Anos atrás, quando era estagiário em um escritório e tinha de resolver os problemas que precisam ir para rua (banco, correios, fóruns, entregar contratos em empresas), eu começava a perceber a relação entre caminhar e pensar. Não importava se havia sol, frio ou chuva, parecia-me que estar fora do escritório era sempre melhor. No entanto, aos vinte e poucos anos, você não vê a cidade por onde anda. Ou melhor, você não sabe ver. A arte de ver a cidade enquanto se caminha é uma conquista pelo tempo. O modo como você anda define o modo como você é na vida.
Lembro que no auge da pandemia, quando estávamos quase em lockdown, quando sair nos parecia tão aterrorizador, quando não tínhamos perspectiva nenhuma, quando não tínhamos vacina, não tínhamos ideia do que vinha pela frente, o que mantinha minha sanidade era dar uma volta na quadra duas vezes por semana. Naqueles breves 20 minutos, eu me libertava da ideia de morte que nos rondava. Caminhar me devolvia a dignidade. Eu saía partido de casa, no entanto, quando regressava, eu estava inteiro e regenerado de humanidade.

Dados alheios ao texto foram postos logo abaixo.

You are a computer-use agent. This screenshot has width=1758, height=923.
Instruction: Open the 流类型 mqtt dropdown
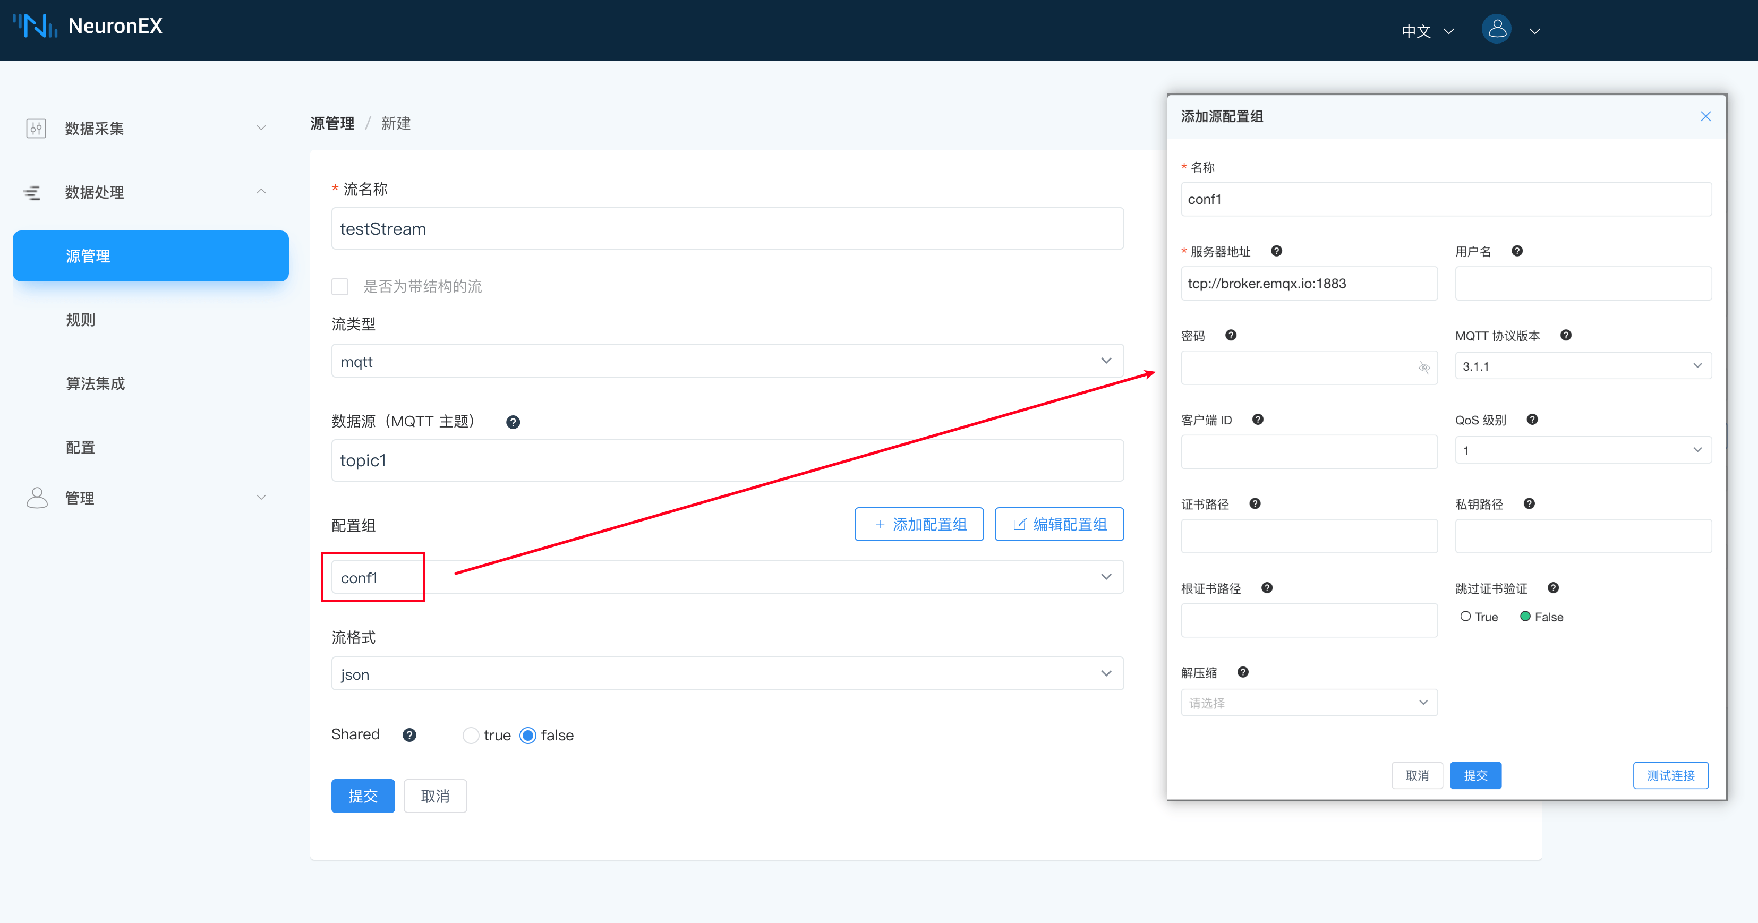727,361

Hoje, quando caminho, às vezes, estou tão dentro de mim, que torço para que nada interrompa aquele momento. Torço para não encontrar ninguém conhecido. Que ninguém me peça informação. A solidão da caminhada é uma condição para quem cria. Transformo calçadas, ruas e avenidas em meu espaço de trabalho. Converso mentalmente com minhas personagens e invento um mundo para mim.
Em minha caminhada moderna, com fones nos ouvidos, uma seleção de músicas instrumentais no Spotify, sem um rumo pré-definido, finjo perder-me e me pergunto: quantos problemas não foram resolvidos entre as ruas Felipe Camarão e a João Telles? Quantos insights tive ao caminhar na Rua dos Andradas, dissolvido na multidão, quantas epifanias, quantas ideias de romances e de textos brotaram dessa simbiose entre as ruas e aquele que caminha? Para enfim chegar à única conclusão possível, a um único pensamento honesto e verdadeiro de quem anda e observa: a cidade sou eu.